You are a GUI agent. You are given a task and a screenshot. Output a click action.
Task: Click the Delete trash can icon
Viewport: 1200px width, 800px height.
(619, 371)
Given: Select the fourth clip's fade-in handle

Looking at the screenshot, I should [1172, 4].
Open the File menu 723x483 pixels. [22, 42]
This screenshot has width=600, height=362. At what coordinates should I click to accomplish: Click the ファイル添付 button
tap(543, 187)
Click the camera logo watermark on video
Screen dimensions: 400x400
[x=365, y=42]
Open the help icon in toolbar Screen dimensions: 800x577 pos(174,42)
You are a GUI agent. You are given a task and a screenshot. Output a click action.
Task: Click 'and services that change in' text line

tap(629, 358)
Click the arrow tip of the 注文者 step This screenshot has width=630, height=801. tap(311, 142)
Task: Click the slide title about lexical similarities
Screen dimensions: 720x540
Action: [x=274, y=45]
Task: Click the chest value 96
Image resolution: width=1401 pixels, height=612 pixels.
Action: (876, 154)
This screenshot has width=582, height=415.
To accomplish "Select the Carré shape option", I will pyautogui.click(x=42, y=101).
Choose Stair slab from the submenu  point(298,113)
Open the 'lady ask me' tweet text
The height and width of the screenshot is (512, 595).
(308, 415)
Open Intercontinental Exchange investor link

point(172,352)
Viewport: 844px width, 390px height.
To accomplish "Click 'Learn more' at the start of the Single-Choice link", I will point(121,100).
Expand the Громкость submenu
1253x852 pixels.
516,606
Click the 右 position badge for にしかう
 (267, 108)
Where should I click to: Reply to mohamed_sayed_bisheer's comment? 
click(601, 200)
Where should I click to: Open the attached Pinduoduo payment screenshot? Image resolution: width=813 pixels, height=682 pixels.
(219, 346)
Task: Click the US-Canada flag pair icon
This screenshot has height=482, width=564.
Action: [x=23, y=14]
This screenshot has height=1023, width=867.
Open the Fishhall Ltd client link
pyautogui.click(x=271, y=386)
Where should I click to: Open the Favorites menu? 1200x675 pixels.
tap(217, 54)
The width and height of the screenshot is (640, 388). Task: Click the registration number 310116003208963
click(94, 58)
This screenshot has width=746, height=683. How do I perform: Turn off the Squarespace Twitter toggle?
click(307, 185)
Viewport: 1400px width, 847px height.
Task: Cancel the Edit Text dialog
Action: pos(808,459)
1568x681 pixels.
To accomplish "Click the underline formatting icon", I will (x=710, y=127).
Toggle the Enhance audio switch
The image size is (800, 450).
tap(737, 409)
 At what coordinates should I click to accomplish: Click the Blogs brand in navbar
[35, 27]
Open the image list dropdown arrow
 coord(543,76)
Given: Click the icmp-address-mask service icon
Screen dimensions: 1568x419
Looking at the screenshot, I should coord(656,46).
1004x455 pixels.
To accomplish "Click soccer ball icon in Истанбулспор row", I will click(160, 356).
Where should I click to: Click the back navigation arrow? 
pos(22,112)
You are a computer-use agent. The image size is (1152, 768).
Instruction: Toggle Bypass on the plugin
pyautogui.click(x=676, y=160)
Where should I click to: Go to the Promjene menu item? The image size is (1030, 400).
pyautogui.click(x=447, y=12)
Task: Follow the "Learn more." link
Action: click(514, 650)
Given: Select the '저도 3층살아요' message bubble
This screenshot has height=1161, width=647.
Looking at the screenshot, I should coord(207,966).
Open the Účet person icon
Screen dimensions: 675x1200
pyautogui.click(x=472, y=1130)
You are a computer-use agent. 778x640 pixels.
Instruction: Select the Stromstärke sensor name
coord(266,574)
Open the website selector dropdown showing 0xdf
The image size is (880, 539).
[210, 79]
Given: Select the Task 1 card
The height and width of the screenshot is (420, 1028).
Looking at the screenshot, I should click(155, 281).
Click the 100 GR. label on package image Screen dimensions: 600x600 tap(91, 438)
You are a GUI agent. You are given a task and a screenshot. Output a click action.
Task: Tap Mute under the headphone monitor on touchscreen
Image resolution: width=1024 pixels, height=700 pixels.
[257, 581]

──────────────────────────────

-- AIM OF THE EXERCISE --
From the records above, print exactly the lines that run from the line with "Instruction: Toggle Bypass on the plugin" to the line with "Task: Tap Mute", inclusive.

-- YOUR RESPONSE --
Instruction: Toggle Bypass on the plugin
pyautogui.click(x=676, y=160)
Where should I click to: Go to the Promjene menu item? The image size is (1030, 400).
pyautogui.click(x=447, y=12)
Task: Follow the "Learn more." link
Action: click(514, 650)
Given: Select the '저도 3층살아요' message bubble
This screenshot has height=1161, width=647.
Looking at the screenshot, I should coord(207,966).
Open the Účet person icon
Screen dimensions: 675x1200
pyautogui.click(x=472, y=1130)
You are a computer-use agent. 778x640 pixels.
Instruction: Select the Stromstärke sensor name
coord(266,574)
Open the website selector dropdown showing 0xdf
The image size is (880, 539).
[210, 79]
Given: Select the Task 1 card
The height and width of the screenshot is (420, 1028).
Looking at the screenshot, I should click(155, 281).
Click the 100 GR. label on package image Screen dimensions: 600x600 tap(91, 438)
You are a GUI agent. You are given a task and a screenshot. Output a click action.
Task: Tap Mute under the headphone monitor on touchscreen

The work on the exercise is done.